Cross-functional team

Being in a cross-functional team is core to the multiplicative impact of a Staff or Principal Product Manager. They still channel their efforts mostly to one product area, but with that they produce outcomes that impact multiple ones. I personally don’t subscribe to the notion that a Staff or Principal PM’s superpower is a particular ability to individually PM multiple product areas at once.

This is without detriment of mentoring other PMs (formally or informally) or otherwise contributing to the product management practice at the company.

Outsized impact

The Staff or Principal PM leads a product area that lends itself to this value multiplier effect. From experience, some particularly good candidate areas for this include:

  • foundations like authentication/authorization, design system, product analytics and experimentation;
  • ecosystem (integrations with complementary products popular among customers and/or Public API for those complementary products to integrate with);
  • cross-vertical capabilities, like payments / billing / invoicing;
  • taking the product to new avenues that are fundamentally different from current ones — e.g. a new business model (like a platform business), or building the first mobile app for a mature web-based product.

Unique skills / experience

The fact that the product area lends itself to an outsized impact isn’t enough—the PM needs to be individually set out for success in this particular product area.
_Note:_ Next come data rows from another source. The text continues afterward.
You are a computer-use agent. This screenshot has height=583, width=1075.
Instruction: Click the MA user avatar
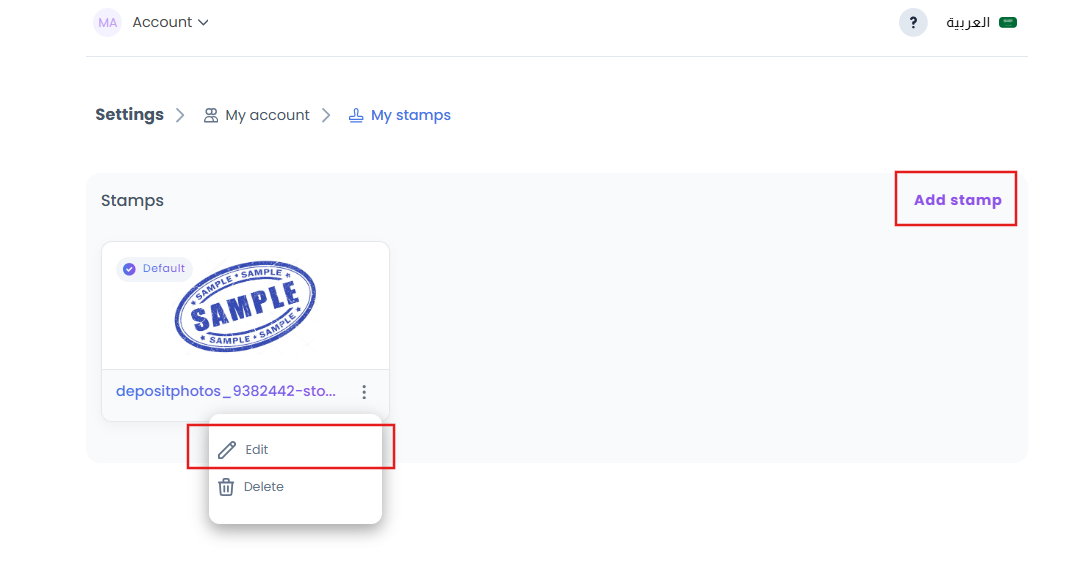pos(107,22)
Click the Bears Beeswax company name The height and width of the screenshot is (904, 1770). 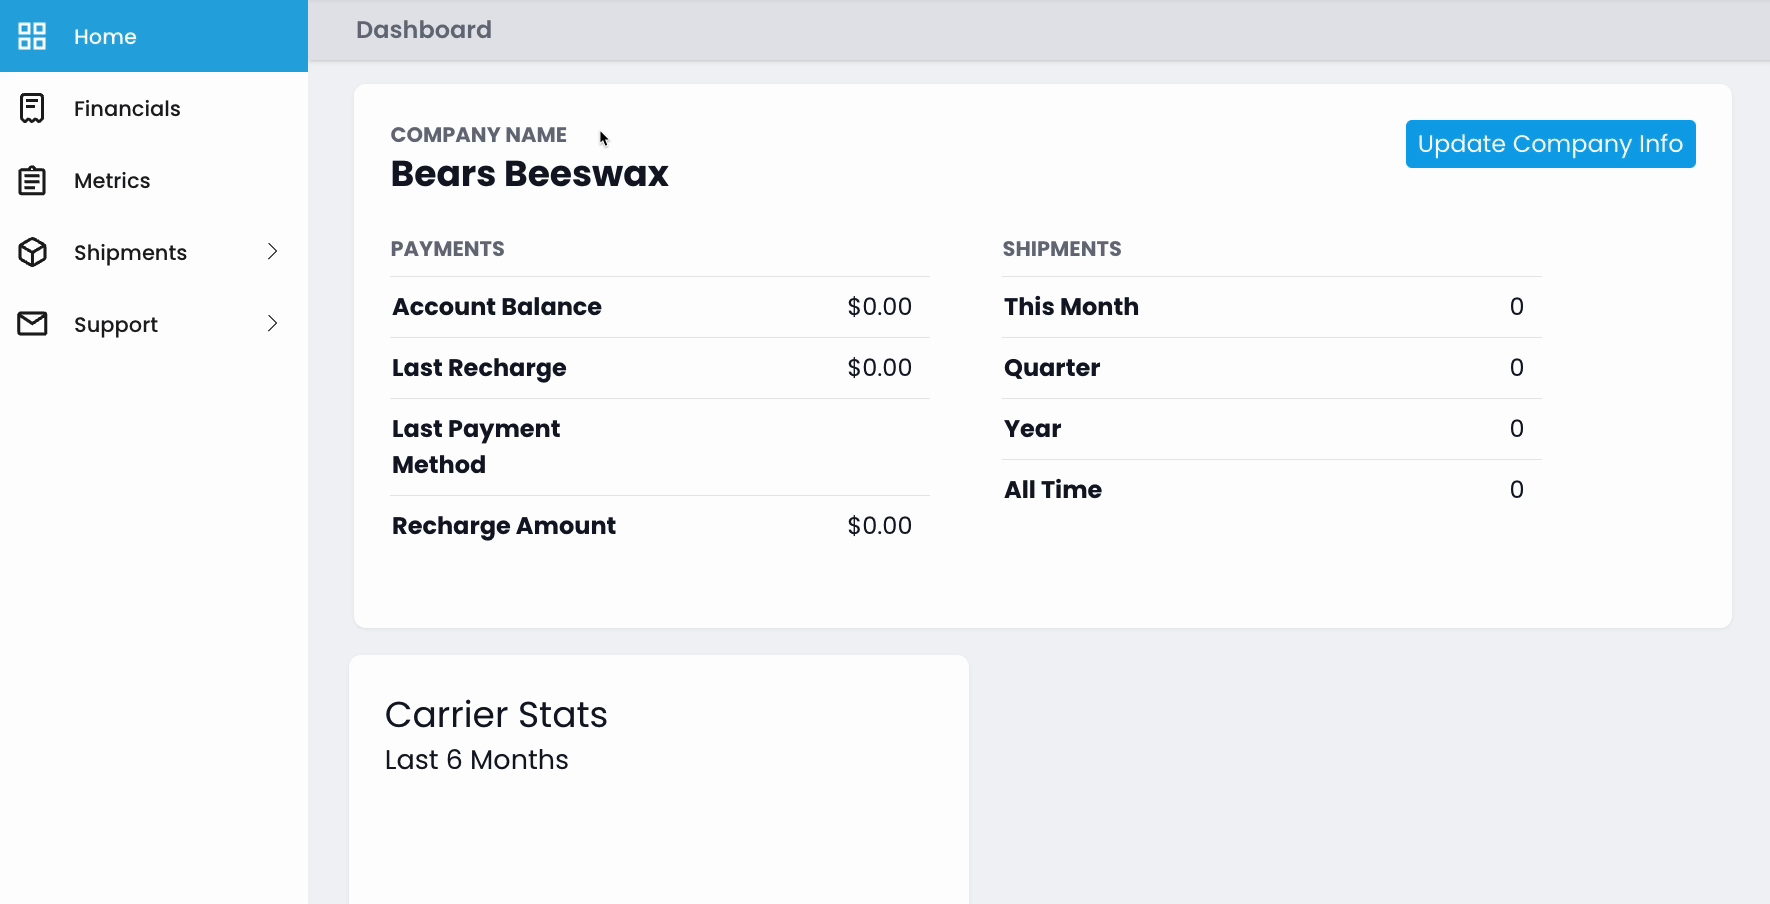529,174

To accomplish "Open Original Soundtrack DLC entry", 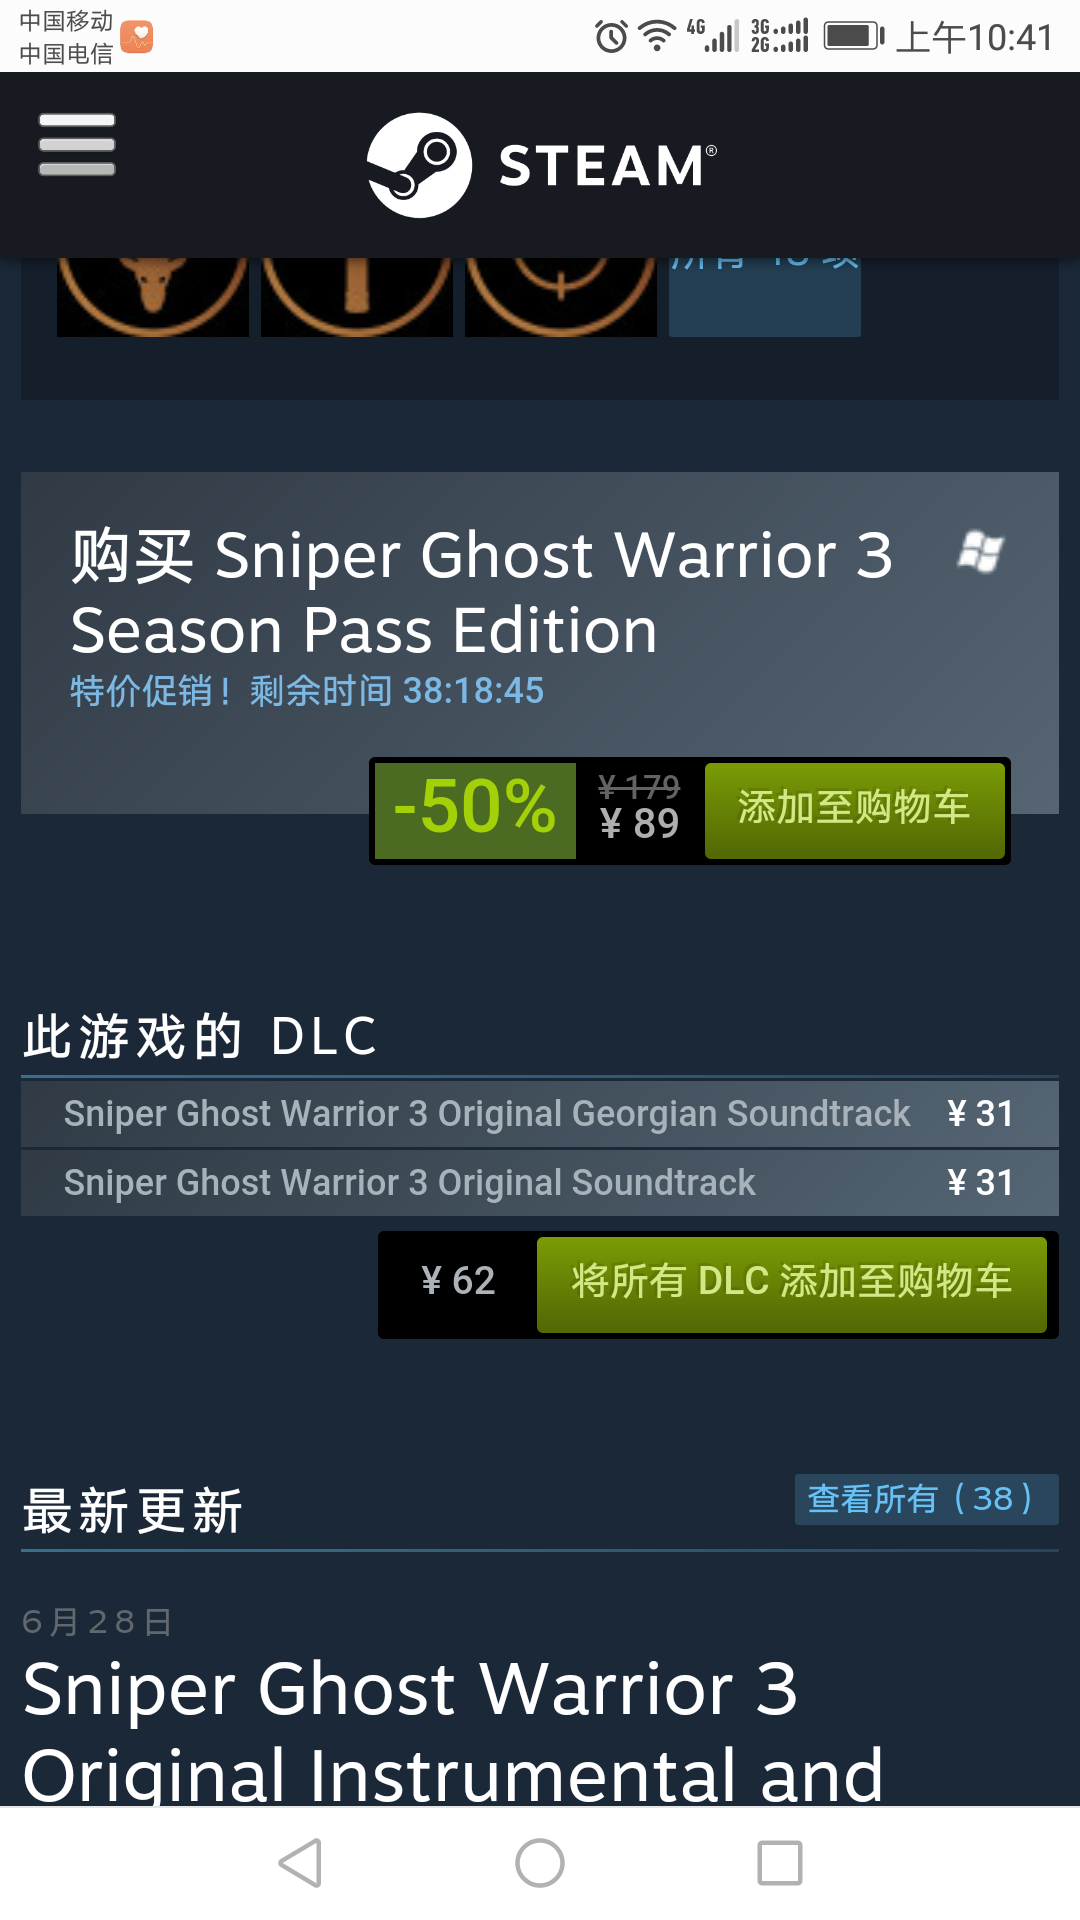I will 540,1182.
Let’s start with skills / experience tied to the particular problem domain (or even solution domain). The best Staff / Principal PMs I’ve seen in action are deeply knowledgeable and/or experienced on the particular UX and/or Tech and/or Business contours of the product area they lead. On the “experienced” angle, it’s worth caveating around the pitfalls of hiring someone who’s done it before:

  • exposure to working in the problem/solution domain multiple times, at different types of company and even in different roles, is way more crucial than having done once the exact same thing they’re expected to pull off now;
  • with this experience, the PM shouldn’t be expected to bring all the answers, but rather to have seen enough to be able to ask the right questions.
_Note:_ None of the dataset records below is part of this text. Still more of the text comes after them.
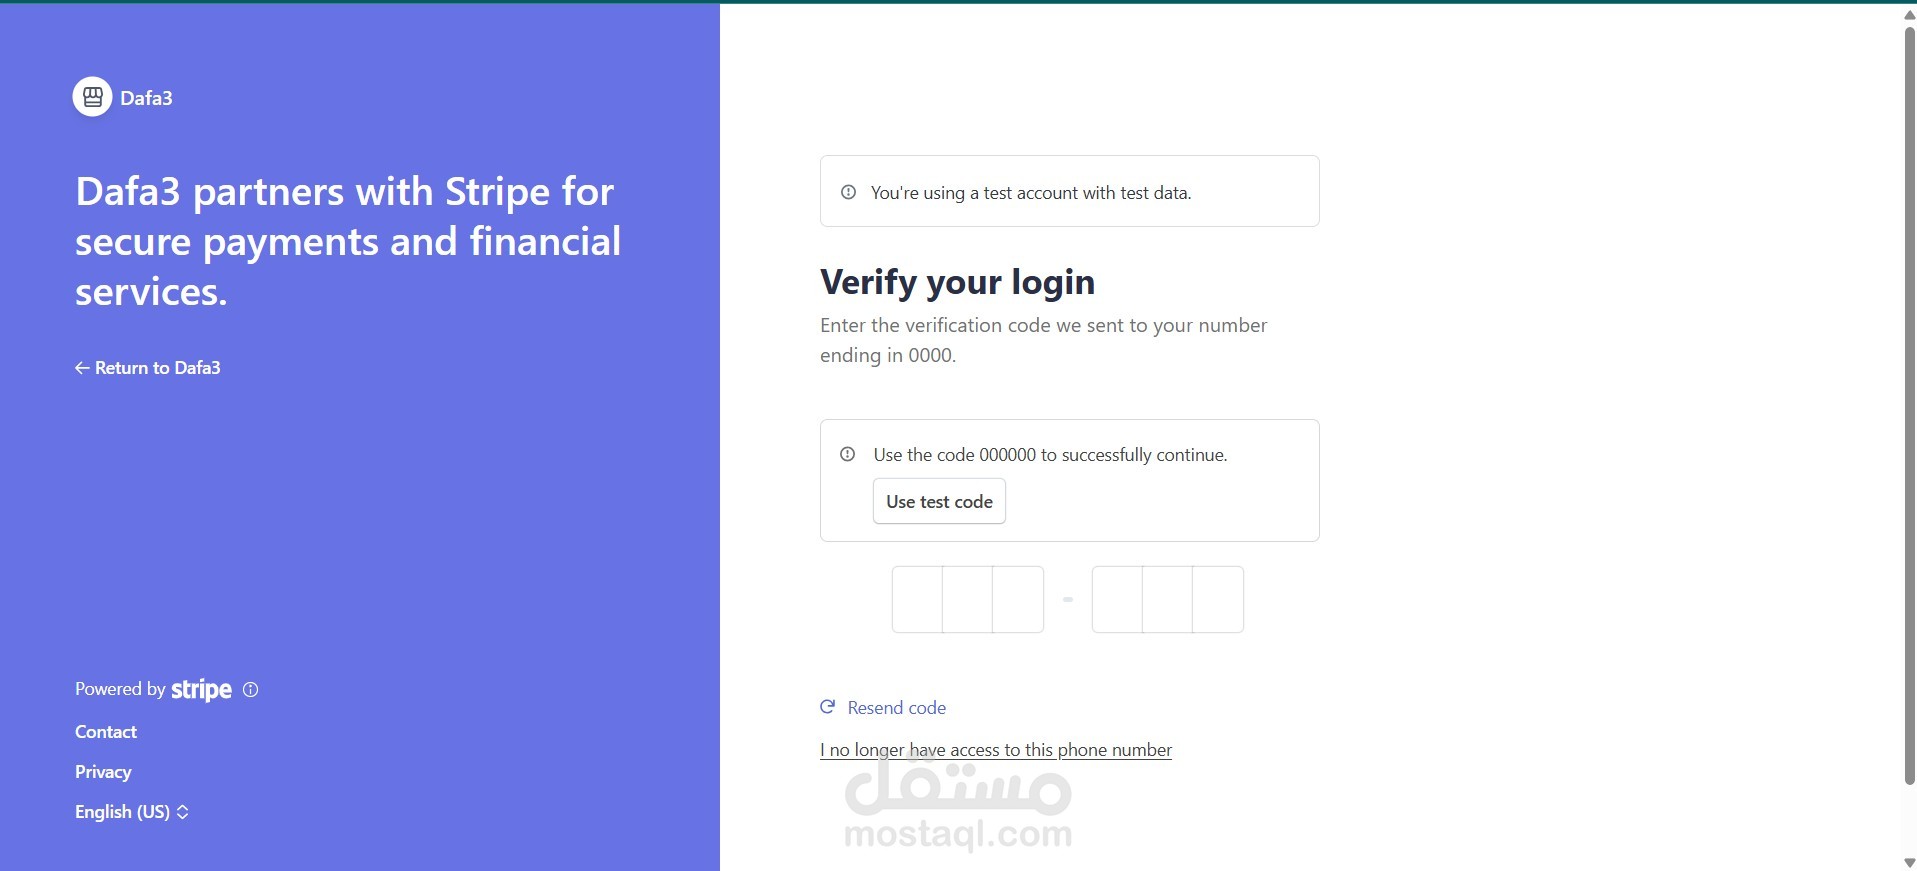This screenshot has width=1917, height=871.
Task: Click the Dafa3 store logo icon
Action: (x=92, y=97)
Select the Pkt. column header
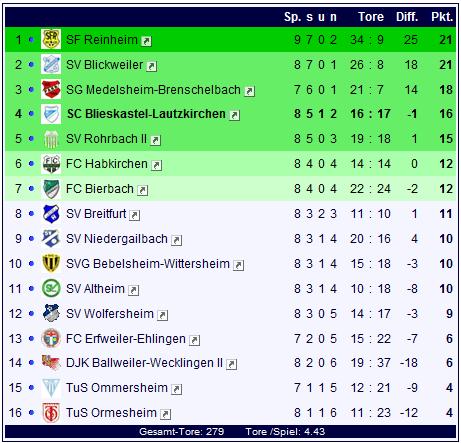Viewport: 461px width, 443px height. pos(442,17)
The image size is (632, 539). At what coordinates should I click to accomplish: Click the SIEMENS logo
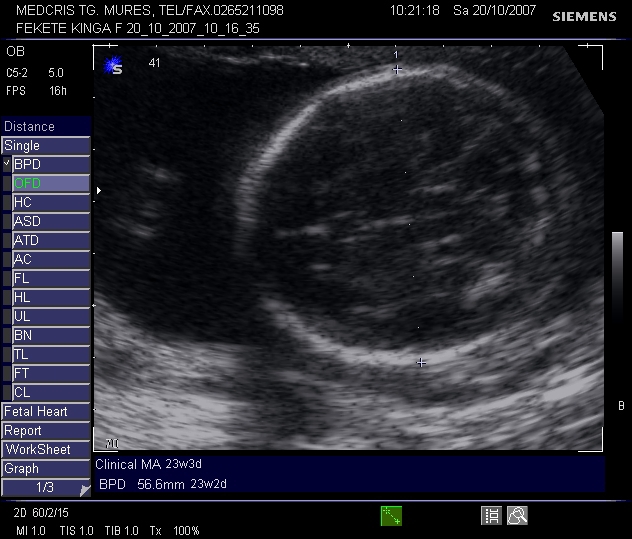[x=585, y=17]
There are a few other more generic skills and traits that, albeit important for any PM, a Staff of Principal PM must excel at to succeed in a niche scope that impacts multiple other product areas.
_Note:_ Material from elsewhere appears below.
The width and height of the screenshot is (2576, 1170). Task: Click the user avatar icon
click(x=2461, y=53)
Looking at product problems from multiple zoom levels

They’re able to bounce from trees to forest and back. Able to understand, abstract and connect the multiple disparate problem areas they’ll have an impact on.

Influencing

Because their work will often depend on, have an impact on, or need to be adopted by other product areas. Be ready for tough conversation on trying to influence others’ roadmaps!

Articulating and communicating value

Not only to unlock the kind of influencing we’ve just seen, but also because they can’t rely on stakeholders intuitively “seeing” the business value of what they do in the same they as when they look at a user-facing feature’s mockup.

Planning

Not Gantt and deadlines, but what’s the sequence of events that need to happen, in and around one’s product area, for one’s contributions to be adopted. They need to be excellent iterators, so the adoption of their team’s efforts can happen progressively — instead of being dependent on everyone being ready to switch on an exact Flag Day.

via GIPHY

Wrap up: the Principal Product Manager archetype

My understanding is that the most successful Staff or Principal PMs I’ve seen in action throughout multiple companies:

  1. had an outsized positive impact to multiple product areas and/or the Product function;
  2. by applying one’s unique experience and skills;
  3. in a cross-functional team dedicated to one product area.

I’m still traveling this path myself, so time will tell whether this view holds water and how it evolves.


This post represents my individual professional opinion on this subject, not that of any company I work (or have worked) at/for on this subject area.

The title is a pun on a (I think) famous quote:

Those are my principles, and if you don’t like them… well, I have others.